Parasite burden, distribution and immunopathology of Leishmania Martiniquensis - infected BALB/c mice in different routes and time points

Abstract

Leishmaniasis is an emerging zoonotic vector-borne disease in Thailand transmitted by the bite of a tiny female phlebotomine sandfly. Autochthonous L. martiniquensis infection in Thai patients has been continuously reported since 2014 in patients co-infected with HIV, immunocompetent patient with or without underlying diseases and children. The objective of this study was to investigate the parasite burden, distribution and immunopathology in L. martiniquensis-infected BALB/c mice. Sixteen mice were intraperitoneally, i.p., intravenously, i.v., and subcutaneously, s.c., infected with 5x106 promastigotes of L. martiniquensis each. On 7, 14, 28 and 112 days post infection, dpi, 4 inoculated mice were euthanized from each inoculation group. Blood, livers, spleens, bone marrows, salivary glands and kidneys were collected at each time points.
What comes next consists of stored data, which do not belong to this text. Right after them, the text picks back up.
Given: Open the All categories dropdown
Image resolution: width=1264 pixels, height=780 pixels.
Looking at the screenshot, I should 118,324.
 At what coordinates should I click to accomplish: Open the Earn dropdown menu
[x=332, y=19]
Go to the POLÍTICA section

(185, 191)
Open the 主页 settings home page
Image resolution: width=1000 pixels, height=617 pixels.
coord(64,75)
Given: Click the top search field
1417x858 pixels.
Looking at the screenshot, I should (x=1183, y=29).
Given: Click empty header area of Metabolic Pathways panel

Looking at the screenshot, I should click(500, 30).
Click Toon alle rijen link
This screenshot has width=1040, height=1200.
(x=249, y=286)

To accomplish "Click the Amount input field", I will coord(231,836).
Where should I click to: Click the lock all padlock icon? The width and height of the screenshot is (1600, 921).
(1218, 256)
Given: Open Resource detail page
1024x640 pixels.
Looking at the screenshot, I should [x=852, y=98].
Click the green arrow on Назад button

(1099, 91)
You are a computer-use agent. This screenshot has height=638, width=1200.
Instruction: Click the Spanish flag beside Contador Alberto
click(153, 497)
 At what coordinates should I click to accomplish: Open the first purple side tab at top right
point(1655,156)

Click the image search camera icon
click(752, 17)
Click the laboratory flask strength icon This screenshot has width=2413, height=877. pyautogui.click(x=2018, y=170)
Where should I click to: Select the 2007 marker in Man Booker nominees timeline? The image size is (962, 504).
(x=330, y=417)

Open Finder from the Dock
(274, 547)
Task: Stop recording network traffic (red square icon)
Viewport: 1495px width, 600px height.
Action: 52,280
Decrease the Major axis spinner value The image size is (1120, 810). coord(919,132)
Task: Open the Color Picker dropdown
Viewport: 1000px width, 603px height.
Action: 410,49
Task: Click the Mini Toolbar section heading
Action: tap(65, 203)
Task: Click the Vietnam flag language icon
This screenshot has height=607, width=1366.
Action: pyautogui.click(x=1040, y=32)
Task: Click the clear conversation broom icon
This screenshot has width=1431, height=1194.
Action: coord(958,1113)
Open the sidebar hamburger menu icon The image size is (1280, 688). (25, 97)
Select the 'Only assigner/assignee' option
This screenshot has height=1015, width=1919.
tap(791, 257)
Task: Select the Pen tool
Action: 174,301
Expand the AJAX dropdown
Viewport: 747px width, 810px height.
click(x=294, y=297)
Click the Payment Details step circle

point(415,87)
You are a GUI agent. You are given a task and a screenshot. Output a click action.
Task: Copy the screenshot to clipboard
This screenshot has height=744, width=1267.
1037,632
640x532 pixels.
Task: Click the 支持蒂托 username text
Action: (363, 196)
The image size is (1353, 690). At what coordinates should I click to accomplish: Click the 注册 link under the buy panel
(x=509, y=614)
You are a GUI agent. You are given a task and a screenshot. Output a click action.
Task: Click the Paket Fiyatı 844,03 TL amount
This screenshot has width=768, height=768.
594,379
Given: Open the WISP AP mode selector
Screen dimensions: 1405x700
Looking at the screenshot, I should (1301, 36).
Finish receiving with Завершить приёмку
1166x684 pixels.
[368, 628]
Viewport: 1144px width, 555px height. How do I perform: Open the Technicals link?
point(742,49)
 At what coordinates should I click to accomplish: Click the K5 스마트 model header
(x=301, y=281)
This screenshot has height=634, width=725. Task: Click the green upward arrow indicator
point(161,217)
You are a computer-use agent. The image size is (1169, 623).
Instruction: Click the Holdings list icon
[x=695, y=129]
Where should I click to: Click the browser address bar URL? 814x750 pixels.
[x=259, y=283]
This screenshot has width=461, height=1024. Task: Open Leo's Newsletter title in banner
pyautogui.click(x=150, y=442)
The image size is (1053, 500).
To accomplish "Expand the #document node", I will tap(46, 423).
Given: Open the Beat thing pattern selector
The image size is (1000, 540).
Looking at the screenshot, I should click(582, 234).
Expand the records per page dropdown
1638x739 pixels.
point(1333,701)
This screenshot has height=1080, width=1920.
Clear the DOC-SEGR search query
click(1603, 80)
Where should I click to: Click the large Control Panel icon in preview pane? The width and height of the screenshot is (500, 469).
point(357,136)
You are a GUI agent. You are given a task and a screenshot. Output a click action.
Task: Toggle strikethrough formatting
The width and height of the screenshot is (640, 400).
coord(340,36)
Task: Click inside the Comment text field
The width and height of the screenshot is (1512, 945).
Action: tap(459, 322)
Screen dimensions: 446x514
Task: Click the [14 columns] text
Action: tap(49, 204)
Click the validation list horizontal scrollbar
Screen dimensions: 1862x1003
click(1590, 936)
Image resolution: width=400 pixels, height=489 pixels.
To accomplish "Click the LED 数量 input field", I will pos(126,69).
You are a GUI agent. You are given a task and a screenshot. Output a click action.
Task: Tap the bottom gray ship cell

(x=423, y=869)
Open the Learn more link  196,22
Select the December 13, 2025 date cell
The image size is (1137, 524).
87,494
To detect the distribution of parasite, PCR targeting Leishmania-specific ITS1 genes was performed. DNA amplicons were detected from all BALB/c livers inoculated via i.v. and almost all mice via i.p. in all time points. For spleen, Leishmania DNAs were present in all time points from both i.v. and i.p. routes. Giemsa-stained impression smear of liver and spleen was conducted to analyse parasite burden in Leishman-Donovan unit (LDU). Via i.v. route, the highest parasite burden in liver was found on 7 dpi, 101 LDU, whereas it was shown in the spleen on 112 dpi, 3.1 LDU. To evaluate cell-mediated immune responses in liver, indirect immunohistochemical staining using L. martiniquensis-infected human serum was performed. The number of mature granuloma on 7, 14 and 28 dpi from i.v. route was found significantly superior than the non-infected control and other routes (p < 0.05). Reduction of immature and mature granuloma with development of involuting granuloma on 112 dpi in livers revealed the ability of BALB/c cellular immunity to control L. martiniquensis infection. In conclusion, this study is the first to reveal that L. martiniquensis is a causative agent for visceral leishmaniasis in BALB/c mice by experimental inoculation via i.v. and i.p. routes based on the presence of amastigotes as well as genomic DNAs of L. martiniquensis in important target organs.